According to the Centre for Social Justice in 2011, 62 per cent of families in Camden, London, had no father, and a further 236 areas across England and Wales had at least 50 per cent of households consisting of families where there was no dad present.
These “men deserts” have become a fertile breeding ground for gang violence. In 2015, 15 teenagers were killed in knife attacks in London and there were 6,200 victims of serious youth violence…
The Mayor of London’s office reported in 2014, that of the 250 active gangs in London, 70 per cent of members are aged 17-23 and 57 per cent had been convicted before their 16th birthday.
In 2010, the cost of young offending was put at £11 billion by the National Audit Office, with reoffending rates in 2013/14 at the highest level for more than a decade. In 2007 the Centre for Social Justice reported that 70 per cent of young offenders came from broken homes.
As I and so many others have argued for so long, the problem of fatherlessness fairly screams for an effective response by policy makers. Returning fathers to children’s lives is such an obvious, fair, kind and effective thing to do. With shared parenting, literally everyone wins. Everyone.
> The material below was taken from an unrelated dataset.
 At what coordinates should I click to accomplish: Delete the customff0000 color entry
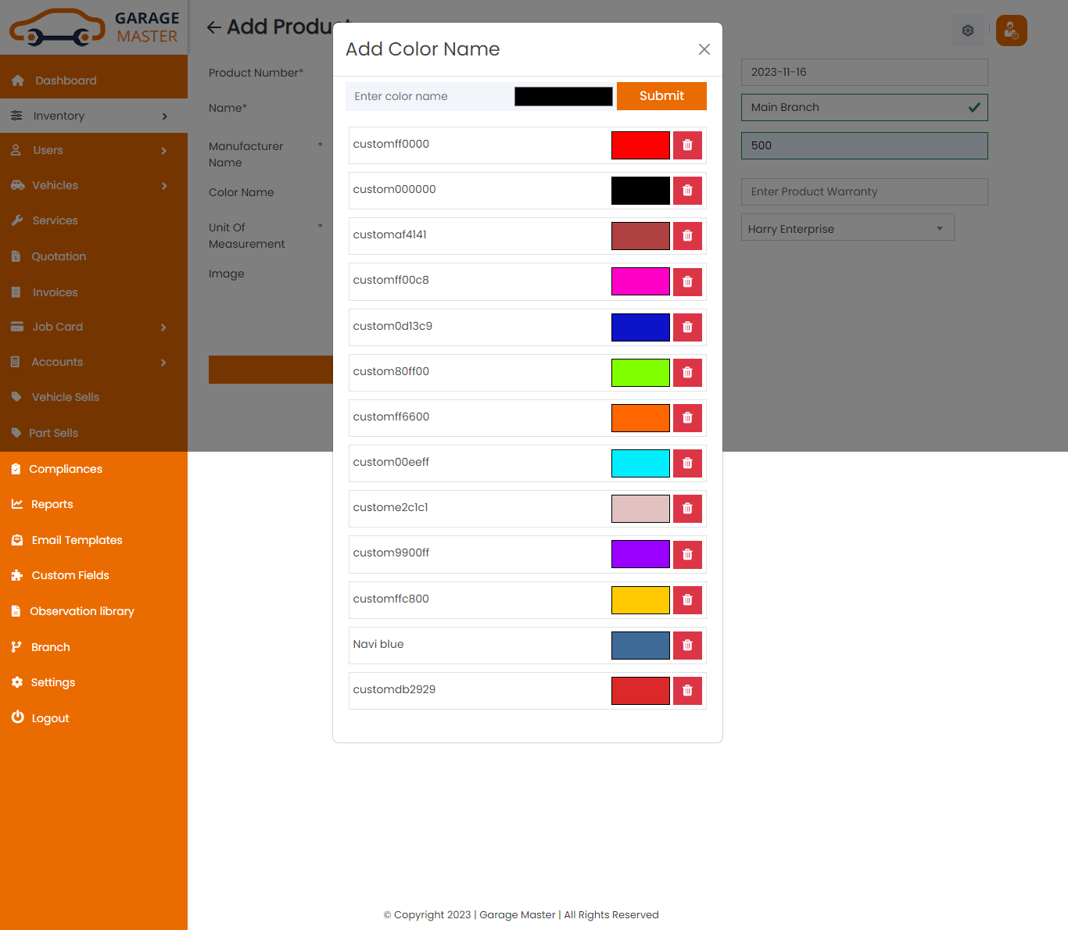tap(687, 145)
But governments routinely believe the problem to be relatively unimportant and so easily defer to the demands of the narrowest of interest groups – family lawyers and anti-dad feminists.
The current, self-inflicted crisis is part of a wider political malaise where a wall of silence surrounding family breakdown and fatherlessness suffocates democratic debate.
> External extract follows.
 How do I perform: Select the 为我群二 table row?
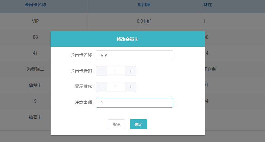35,69
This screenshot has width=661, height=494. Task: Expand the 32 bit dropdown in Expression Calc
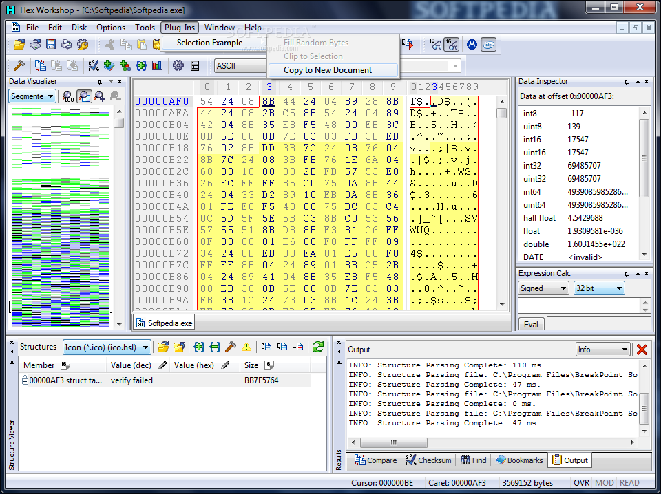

Iain Duncan-Smith once told me that these issues had become a “political taboo” amongst politicians, desperate to appeal to who they believe are the largest constituency of floating voters, single mothers.
In doing so, fatherlessness has become the elephant in the room of our democracy.
By way of distraction, the government has ruthlessly demonised dads as “deadbeats”. Absent fathers have been declared as bad as “drink drivers” for cheap political capital and in the process been reduced to the status of cashpoints and sperm banks.
It’s the same here in the U.S. where politicians like President Obama at most gesture idly in the direction of father involvement. According to them, the reason for fatherlessness is that fathers are worthless louts who take every opportunity to go walkabout from their kids. As Michelle Obama said, “Men need to be better.” Simple as that.
But of course the plague of fatherlessness owes far more to public policy and the courts than to paternal lack of character. Most fathers want to be an integral part of their children’s lives, but, when they divorce, they find every imaginable obstacle placed in front of them. So, while Obama’s misplacing responsibility on fathers instead of his own policies and those of the states, he’s also – irony of ironies – avoiding responsibility for making the situation better by advocating for change in policies that promote family breakup and fatherless kids.
Our current economic and social policies on family breakdown and fatherlessness are, by Einstein’s definition, insane. We keep repeating the same mistakes over and over again, and still expect a different outcome.
These policies are damaging and harmful not just to children and families, but pose a threat to the economic well-being of our country.
That’s why it’s in everyone’s interests to embrace shared parenting as a common sense economic policy that adds up for everyone.
As Edward R. Murrow used to say, “And that’s the way it is.”